The Henry Ford Health System in Detroit conducted an online survey to find out if pet owners, given information about the negative health effects on their pets, would snuff out their cigarettes. Of the 3,293 U.S. pet owners surveyed, 28 percent said they would try to stop smoking based on the knowledge that it was harming their pets.
In the U.S., there are 71 million pet owners. About one-fifth of those are also smokers.
This seems to imply that educating pet owners could have a significant impact on reducing smoking rates—and that would greatly improve the health of people and animals alike.
If you won’t quit for yourself, will you do it for Fluffy?
Recognizing Nicotine Poisoning
In addition to inhaling carcinogens, your smoking habit can harm pets in some surprising ways:
By ingesting cigarette or cigar butts, which contain high levels of nicotine and other toxins
By drinking water that contains cigar or cigarette butts, where nicotine has become concentrated
By ingesting nicotine replacement gum and patches, or cigarettes, cigars or snuff
The toxic level of nicotine, for both dogs and cats, is 0.5-1.0 mg of nicotine per pound of body weight. In dogs, 10 mg/kg is potentially fatal.
One cigarette contains 15-25 mg of nicotine, depending on the brand. The butt of a cigarette has a surprisingly large concentration of nicotine for its size -- 4 to 8 mg.
Signs and symptoms of nicotine poisoning in your dog or cat include:
Tremors, twitching, or seizures
Auditory and visual hallucinations
Excitement, racing heart (but slow heart rate with small doses)
Vomiting and diarrhea
If you suspect your pet has ingested nicotine, call your vet immediately or the Animal Poison Control Center at 888-426-4435.

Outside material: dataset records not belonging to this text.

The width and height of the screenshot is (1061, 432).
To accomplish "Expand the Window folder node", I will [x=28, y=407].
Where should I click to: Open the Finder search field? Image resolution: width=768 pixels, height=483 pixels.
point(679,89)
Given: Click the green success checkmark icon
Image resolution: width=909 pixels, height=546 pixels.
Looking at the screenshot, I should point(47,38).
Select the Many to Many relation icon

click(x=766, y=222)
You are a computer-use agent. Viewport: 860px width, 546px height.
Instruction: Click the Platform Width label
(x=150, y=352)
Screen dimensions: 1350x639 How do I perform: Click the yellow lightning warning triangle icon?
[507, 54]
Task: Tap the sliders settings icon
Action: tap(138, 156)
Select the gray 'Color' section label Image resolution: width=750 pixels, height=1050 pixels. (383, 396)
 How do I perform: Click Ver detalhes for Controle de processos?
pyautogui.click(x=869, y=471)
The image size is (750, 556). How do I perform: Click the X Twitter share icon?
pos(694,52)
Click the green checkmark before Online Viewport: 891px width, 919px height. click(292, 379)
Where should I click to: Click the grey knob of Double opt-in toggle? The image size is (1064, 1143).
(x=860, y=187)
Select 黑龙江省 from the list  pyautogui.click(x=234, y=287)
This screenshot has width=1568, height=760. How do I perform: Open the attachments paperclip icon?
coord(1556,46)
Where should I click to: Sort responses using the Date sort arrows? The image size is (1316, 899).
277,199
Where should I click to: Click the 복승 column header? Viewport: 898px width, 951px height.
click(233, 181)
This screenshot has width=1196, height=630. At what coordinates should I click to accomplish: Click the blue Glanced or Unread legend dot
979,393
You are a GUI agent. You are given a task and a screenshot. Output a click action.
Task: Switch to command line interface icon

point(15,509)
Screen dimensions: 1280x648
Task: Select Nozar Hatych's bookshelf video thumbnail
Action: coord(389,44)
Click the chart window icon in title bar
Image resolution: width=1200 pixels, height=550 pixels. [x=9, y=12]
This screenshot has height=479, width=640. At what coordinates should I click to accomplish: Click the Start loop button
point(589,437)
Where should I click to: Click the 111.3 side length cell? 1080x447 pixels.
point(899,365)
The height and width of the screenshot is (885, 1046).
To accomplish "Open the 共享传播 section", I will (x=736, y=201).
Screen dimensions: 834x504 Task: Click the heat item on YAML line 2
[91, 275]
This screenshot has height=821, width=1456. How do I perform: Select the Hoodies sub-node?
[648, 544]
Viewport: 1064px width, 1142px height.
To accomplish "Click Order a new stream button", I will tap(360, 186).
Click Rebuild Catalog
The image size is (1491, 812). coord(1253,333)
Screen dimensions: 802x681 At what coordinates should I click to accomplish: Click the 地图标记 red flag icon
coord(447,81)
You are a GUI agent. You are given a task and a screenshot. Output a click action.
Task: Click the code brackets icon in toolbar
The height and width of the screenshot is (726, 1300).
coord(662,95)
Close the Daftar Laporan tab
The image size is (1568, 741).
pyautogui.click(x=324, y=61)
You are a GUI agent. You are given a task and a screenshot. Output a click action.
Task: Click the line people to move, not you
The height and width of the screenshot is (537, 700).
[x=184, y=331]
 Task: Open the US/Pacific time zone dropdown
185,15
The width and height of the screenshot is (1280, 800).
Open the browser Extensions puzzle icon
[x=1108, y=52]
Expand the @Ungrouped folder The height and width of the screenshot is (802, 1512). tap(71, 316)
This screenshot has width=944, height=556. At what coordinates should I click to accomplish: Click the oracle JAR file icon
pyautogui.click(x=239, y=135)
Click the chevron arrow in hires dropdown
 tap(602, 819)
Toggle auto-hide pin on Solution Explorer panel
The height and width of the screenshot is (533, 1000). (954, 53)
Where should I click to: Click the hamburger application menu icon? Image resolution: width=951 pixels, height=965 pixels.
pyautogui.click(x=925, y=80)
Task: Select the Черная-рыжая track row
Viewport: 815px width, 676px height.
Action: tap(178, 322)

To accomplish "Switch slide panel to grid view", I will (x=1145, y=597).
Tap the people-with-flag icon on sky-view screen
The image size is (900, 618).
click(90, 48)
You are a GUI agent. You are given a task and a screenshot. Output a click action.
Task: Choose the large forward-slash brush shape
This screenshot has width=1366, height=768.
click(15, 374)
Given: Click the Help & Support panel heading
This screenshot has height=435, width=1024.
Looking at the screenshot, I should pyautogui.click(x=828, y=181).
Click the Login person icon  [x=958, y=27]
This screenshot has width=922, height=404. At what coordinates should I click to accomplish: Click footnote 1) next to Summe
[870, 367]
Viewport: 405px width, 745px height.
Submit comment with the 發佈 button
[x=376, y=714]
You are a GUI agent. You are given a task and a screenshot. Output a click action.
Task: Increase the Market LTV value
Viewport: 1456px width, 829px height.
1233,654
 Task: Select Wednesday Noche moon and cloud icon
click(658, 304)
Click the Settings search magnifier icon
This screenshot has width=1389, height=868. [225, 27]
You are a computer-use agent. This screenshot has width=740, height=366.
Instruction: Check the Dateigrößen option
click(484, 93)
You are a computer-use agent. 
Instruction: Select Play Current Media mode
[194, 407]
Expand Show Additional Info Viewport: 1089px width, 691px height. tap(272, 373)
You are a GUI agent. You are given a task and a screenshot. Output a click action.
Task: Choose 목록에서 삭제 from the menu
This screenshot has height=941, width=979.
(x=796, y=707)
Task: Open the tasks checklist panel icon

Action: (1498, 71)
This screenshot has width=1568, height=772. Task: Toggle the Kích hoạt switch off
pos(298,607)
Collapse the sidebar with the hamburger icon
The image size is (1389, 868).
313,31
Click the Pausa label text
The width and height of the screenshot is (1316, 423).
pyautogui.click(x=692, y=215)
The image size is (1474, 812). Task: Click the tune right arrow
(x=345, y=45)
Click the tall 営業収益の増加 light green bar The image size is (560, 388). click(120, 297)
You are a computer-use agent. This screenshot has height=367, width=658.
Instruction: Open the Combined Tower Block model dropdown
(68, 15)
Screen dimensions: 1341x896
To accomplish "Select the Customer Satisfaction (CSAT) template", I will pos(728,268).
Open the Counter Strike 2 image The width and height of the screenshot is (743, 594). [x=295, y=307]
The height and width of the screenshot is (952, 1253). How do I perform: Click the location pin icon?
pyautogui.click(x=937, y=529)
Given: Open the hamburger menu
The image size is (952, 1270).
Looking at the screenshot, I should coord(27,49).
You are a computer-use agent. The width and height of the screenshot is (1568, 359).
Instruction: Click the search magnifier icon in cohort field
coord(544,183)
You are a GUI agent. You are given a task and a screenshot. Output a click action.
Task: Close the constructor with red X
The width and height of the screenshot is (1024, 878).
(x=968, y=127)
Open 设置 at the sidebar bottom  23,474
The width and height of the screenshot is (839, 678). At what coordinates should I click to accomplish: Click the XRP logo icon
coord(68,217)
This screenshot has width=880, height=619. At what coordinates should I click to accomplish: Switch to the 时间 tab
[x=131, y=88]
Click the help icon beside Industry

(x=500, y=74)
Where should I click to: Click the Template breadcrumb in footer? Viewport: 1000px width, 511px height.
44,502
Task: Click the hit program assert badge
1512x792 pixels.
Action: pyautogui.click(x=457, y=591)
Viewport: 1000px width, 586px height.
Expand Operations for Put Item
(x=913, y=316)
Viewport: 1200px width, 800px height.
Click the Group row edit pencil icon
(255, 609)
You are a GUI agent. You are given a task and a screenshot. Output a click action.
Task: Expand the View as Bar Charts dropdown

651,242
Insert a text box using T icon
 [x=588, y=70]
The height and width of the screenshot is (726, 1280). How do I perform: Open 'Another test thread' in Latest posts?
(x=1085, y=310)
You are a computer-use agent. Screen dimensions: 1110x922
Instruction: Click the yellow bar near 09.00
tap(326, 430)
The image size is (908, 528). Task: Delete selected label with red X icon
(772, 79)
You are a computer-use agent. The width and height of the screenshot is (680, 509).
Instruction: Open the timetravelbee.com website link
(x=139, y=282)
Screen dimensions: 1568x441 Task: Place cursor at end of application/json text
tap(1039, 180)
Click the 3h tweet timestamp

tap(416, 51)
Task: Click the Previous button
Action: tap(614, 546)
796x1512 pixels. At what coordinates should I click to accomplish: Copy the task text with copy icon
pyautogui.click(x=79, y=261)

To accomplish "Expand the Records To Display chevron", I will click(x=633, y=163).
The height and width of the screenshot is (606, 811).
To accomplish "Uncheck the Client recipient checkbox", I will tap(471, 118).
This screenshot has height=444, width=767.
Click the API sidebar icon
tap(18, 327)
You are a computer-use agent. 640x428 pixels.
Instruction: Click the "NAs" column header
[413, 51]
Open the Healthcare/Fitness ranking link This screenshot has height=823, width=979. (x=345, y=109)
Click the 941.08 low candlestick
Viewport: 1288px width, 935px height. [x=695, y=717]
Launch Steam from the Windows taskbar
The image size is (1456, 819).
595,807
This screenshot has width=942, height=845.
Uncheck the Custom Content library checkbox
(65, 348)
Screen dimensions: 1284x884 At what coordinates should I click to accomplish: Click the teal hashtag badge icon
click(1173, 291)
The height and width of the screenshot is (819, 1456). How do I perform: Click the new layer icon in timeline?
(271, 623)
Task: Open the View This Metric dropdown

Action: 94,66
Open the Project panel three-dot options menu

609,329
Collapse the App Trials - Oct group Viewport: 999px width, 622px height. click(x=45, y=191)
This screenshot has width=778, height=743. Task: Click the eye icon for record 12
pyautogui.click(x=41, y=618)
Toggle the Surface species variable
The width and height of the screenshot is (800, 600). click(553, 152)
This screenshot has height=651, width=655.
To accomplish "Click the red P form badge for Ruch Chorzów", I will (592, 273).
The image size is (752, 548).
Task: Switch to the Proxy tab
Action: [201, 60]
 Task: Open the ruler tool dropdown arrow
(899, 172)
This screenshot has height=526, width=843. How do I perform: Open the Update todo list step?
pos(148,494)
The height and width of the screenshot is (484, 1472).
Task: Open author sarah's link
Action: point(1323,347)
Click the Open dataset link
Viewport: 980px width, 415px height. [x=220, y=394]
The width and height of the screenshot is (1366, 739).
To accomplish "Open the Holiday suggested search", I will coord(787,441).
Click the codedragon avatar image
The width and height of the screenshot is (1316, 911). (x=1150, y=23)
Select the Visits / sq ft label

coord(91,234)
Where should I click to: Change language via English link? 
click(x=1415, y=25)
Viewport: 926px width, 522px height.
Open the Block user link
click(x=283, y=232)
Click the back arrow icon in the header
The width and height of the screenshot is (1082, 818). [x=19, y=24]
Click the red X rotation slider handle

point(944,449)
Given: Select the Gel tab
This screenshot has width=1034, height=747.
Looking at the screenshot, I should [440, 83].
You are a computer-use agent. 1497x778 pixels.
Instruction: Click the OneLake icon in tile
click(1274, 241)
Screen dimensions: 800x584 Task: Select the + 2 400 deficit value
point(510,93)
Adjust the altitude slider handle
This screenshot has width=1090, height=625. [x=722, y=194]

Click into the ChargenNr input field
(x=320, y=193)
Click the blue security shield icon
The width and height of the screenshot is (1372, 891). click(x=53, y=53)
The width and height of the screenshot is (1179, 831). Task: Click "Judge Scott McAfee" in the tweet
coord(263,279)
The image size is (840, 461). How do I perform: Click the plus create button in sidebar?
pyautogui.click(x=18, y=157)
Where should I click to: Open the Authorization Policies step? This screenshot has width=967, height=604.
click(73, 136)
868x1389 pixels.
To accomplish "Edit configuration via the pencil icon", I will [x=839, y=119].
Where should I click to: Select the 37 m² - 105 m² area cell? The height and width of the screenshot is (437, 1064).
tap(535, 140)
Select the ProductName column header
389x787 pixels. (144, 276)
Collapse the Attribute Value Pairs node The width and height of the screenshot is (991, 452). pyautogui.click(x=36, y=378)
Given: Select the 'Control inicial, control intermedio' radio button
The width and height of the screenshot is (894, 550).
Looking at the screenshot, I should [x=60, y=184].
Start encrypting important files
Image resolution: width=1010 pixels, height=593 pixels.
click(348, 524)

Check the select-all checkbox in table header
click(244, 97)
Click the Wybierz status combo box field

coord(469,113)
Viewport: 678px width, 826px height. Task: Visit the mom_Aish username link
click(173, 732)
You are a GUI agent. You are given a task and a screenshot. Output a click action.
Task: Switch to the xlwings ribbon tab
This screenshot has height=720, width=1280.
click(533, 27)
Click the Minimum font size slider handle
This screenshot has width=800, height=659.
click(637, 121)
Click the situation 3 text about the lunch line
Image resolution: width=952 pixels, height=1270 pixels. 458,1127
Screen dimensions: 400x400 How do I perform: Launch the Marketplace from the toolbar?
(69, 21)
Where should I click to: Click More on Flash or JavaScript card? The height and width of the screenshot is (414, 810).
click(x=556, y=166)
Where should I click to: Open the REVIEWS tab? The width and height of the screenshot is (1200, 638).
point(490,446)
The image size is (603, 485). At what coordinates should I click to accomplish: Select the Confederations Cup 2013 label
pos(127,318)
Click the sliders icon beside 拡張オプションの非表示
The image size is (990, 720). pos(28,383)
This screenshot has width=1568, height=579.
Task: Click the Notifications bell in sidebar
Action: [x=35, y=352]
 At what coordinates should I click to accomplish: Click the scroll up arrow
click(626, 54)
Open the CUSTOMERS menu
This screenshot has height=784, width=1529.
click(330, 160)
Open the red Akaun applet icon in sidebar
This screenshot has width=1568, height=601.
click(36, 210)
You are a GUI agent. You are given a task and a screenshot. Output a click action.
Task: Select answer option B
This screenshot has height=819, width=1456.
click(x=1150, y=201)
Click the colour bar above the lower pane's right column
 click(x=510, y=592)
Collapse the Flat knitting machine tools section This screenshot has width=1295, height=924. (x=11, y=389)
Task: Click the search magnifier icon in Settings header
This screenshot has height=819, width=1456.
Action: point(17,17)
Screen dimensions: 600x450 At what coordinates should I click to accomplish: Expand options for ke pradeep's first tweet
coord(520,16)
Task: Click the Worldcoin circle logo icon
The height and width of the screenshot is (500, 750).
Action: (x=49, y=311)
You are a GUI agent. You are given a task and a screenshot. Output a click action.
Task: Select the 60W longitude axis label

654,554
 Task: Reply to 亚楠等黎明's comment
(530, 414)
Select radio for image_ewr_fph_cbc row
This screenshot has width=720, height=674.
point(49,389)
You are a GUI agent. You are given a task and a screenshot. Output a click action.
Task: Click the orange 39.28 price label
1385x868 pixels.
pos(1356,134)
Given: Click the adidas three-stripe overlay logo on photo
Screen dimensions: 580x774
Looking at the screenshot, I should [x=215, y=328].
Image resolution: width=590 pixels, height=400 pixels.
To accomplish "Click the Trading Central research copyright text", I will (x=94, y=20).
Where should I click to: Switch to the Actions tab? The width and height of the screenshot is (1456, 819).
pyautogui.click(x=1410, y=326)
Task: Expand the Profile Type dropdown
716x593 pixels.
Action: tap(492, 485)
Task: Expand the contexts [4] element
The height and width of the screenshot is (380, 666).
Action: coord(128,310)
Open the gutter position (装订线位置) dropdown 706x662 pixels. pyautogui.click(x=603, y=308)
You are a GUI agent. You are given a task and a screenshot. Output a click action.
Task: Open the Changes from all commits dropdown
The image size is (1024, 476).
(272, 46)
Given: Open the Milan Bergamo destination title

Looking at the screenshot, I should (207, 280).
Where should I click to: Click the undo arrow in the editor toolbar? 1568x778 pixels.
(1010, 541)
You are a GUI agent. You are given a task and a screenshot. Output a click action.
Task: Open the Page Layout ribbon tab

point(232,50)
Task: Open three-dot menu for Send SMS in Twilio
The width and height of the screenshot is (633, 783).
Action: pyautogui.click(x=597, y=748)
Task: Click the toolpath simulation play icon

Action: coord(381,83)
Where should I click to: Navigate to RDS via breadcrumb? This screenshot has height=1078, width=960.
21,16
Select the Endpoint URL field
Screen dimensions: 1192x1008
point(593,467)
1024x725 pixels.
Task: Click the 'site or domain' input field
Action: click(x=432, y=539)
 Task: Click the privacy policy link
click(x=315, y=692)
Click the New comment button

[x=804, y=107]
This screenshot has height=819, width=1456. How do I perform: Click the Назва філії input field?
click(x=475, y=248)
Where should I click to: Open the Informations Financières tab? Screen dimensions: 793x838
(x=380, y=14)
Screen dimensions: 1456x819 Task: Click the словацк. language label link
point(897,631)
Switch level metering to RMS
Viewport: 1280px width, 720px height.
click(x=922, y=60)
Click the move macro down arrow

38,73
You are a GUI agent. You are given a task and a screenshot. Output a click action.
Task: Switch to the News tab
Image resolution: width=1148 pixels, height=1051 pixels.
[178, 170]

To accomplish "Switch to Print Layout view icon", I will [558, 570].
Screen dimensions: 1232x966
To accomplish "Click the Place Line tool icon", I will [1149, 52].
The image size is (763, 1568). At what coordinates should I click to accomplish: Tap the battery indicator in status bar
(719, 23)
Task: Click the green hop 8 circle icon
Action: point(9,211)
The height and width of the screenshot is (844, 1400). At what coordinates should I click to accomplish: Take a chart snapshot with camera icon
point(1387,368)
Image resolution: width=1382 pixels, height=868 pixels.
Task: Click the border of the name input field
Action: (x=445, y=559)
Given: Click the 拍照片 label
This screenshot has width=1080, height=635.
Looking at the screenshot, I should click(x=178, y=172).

What You Can Do to Protect Your Pets -- Until You Quit Smoking
Exposing your loved ones and pets to second- or third-hand smoke is clearly not helping their health. You owe it to your pets to clean up your act.
To minimize their risks while you’re working your way up to quitting smoking, you can:
Follow the advice of the ASPA and “take it outside.” Smoking only outdoors will prevent a large share of smoke particles from settling into your home or car, reducing your pet’s toxic load.
Use a high-quality air purifier in your home to help remove excess toxins.
Change your clothes after smoking, and wash your clothing right away--or at the very least, air it out outside.
Wash your hands after smoking, and before you touch your pets
Ideally, wash your hair after you smoke, especially if you have a pet (or a child) that will be in close proximity to you.
Keep ashtrays clean -- don’t leave them for your pets to find.
Dispose of cigars, cigarettes, nicotine gum, patches, snuff, smokeless tobacco, etc. in receptacles that can’t be accessed by pets.